SuaraBandung.id - Publik masih ingat betul ucapan penuh haru Putri Candrawathi saat berada di Mako Brimob.
Ketika itu Putri Candrawathi datang dengan alasan memberikan pakaian untuk Ferdy Sambo yang baru saja diamankan di Mako Brimob.
Tangis Putri pecah di Mako Brimob pada Minggu (7/8/2022) malam, lantas jadi perhatian.
Saat itu Putri Candrawathi menyatakan ketulusan cintanya pada sang suami, Ferdy Sambo yang saat itu tak bisa dia katakan langsung di hadapan belahan jiwanya.
Pernyataan Putri Candrawathi tersebut sepertinya diharapkan agar Ferdy Sambo dan keluarga kuat menjalani cobaan dan ujian yang di hadapinya.
“Saya Putri bersama anak-anak, saya mempercayai dan tulus mencintai suami saya,” ucap Putri di Kelapa Dua, Depok.
“Saya mohon doa, biar kami sekeluarga dapat menjalani masa yang sulit ini,” ucapnya.
“Dan saya ikhlas memaafkan segala perbuatan yang kami dan keluarga alami,” imbuhnya.
Ucapan Putri tersebut benar-benar terbukti, setidaknya saat rekonstruksi kasus pembunuhan Brigadir J di Saguling dan Duren Tiga pada Selasa (30/8/2022).

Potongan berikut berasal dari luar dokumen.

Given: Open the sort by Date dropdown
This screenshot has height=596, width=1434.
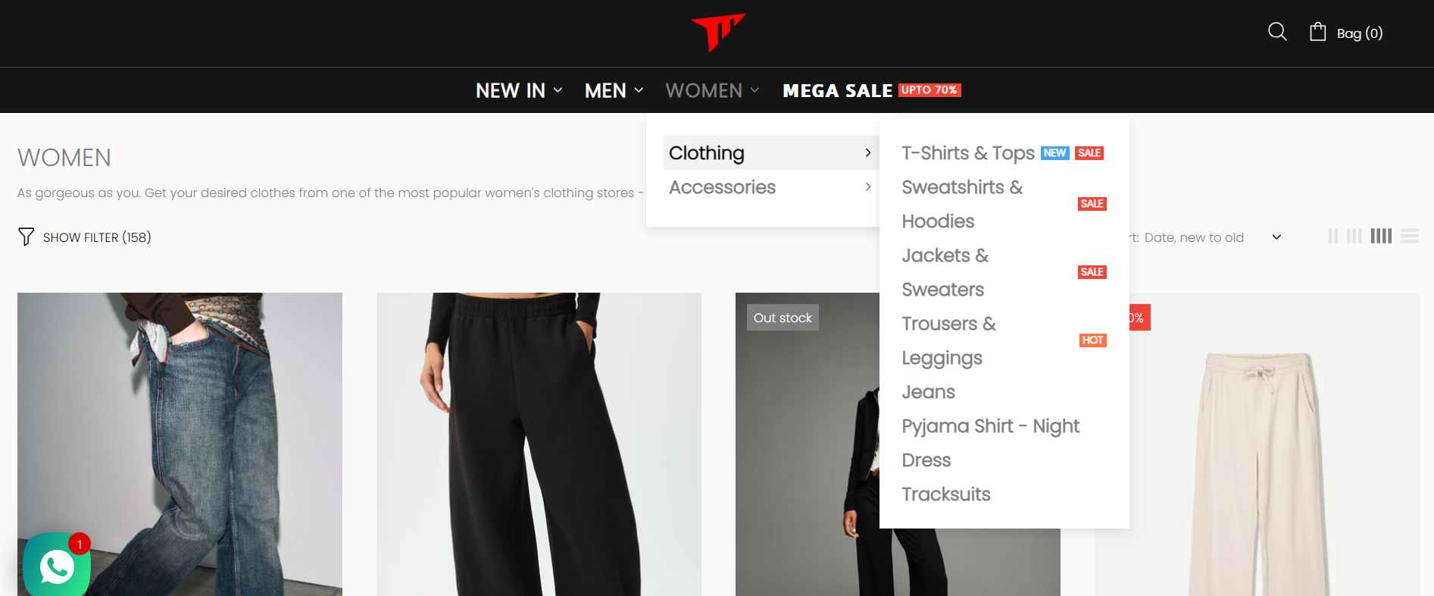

Beberapa kali Putri yang dengan kekacauan hati dan pikiran dihadapkan pada kasus besar, mencoba untuk menyisipkan rasa cintanya pada suami, Ferdy Sambo yang saat itu juga hadir sebagai tersangka.
Pemandangan Putri yang mencoba mencurahkan rasa cintanya pada Ferdy Sambo terekam kamera.
Momen romantis yang ditunjukkan oleh Putri Candrawathi kepada suaminya, seolah menjadi bumbu dalam kasus besar yang ancamannya adalah hukuman mati untuk keduanya.
Peluk cium di Saguling
Momen rekonstruksi Putri dan Sambo ini terlihat saat memasuki adegan ke-71.
Saat itu adegan terlihat di depan rumah dinas. Tampak Putri dan Ferdy Sambo bersama.
Apakah momen tersebut benar adanya tentang kecintaan Putri yang lama tidak bertemu, atau memang bagian rekonstruksi pembunuhan, belum diketahui lantaran tidak ada penjelasan.